A key strength of this initiative was the novel use of QI to augment an implementation study. Meaningful assessment of implementation outcomes requires that the intervention be successfully adopted. Typically, implementation study interventions are fully designed prior to introduction, whereas QI begins with small tests of change with an intervention modified as learning accrues [34]. While our bundle elements were predetermined, each element was introduced with small tests of change. We believe implementing with plan-do-study-act cycles increased acceptability to staff and ensured sufficient adoption, while analyzing run charts ensured progress toward aims.

Our initiative was limited by logistical challenges. Not all eligible patients were offered a choice for care following triage. One potential reason for this may have been the infrequency of negative Ask Suicide-Screening Questions screens. As only 7% of patients (1–2 per week) screened negative, some triage nurses may have forgotten to use the option. In addition, the COVID-19 pandemic presented staffing challenges with a higher than usual proportion of casual staff present during implementation. As casual staff may be less aware of current initiatives, this may have lowered use of bundle elements. Finally, we cannot comment on bundle impact on patient-reported outcomes as this project was not designed to measure bundle effectiveness.

Clinical implications

During bundle design, reducing long ED waits was a parent partner priority. It was important to our team that urgent appointments were offered to low-risk families from triage as an alternative to remaining in the ED so families could choose what they believed to be in their child’s best interest. While this option was not utilized as frequently as anticipated, there were no adverse events associated with this aspect of the bundle, and we believe that its availability enhances family-centered care and may help alleviate ED crowding.

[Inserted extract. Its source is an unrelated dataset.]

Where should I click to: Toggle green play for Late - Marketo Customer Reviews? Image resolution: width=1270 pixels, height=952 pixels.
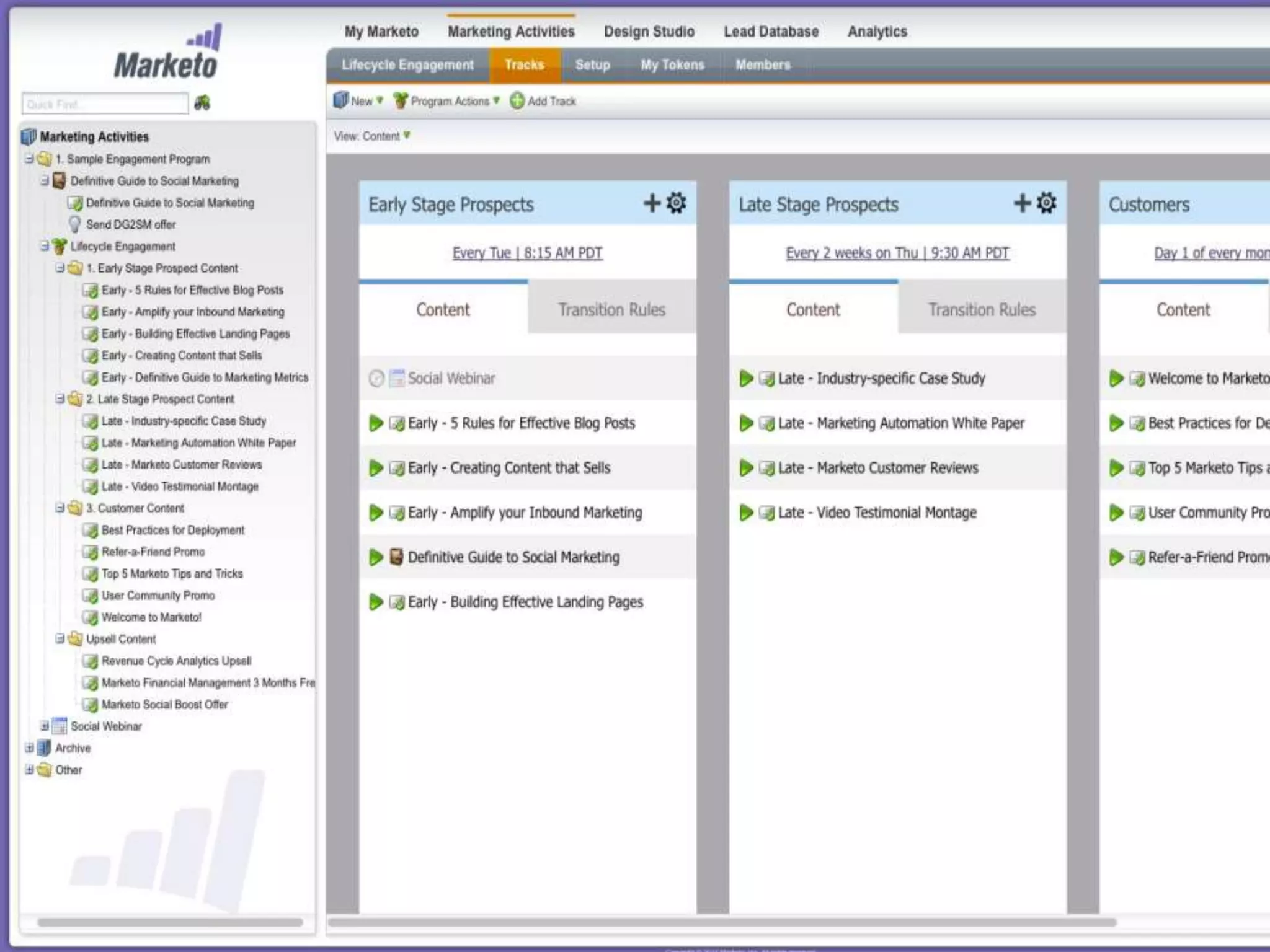[746, 468]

Research and QI implications

Bundle impact on patient-reported outcomes will be addressed in the ongoing prospective implementation study [9]. There are very few published reports on patient/family experiences with ED mental health visits and outcomes following discharge; this will be an area of immense importance in planning future improvement initiatives.

Using QI methods was an effective strategy to ensure reliable implementation of the bundle. Frequent interactions with staff, follow-up on pathway use, and ongoing education supported early success. Additionally, the use of run charts throughout implementation allowed our team to adjust strategies when initial approaches were not resulting in reaching our implementation aims.

Conclusions

Using a multi-disciplinary approach supported by QI methods, we ensured that a mental health bundle to improve screening, risk assessment, and follow-up was reliably delivered to patients presenting to the ED with mental health concerns. Pediatric-specific mental health assessment tools can be used to assess risk and offer an alternative to full ED evaluation to appropriate low-risk patients.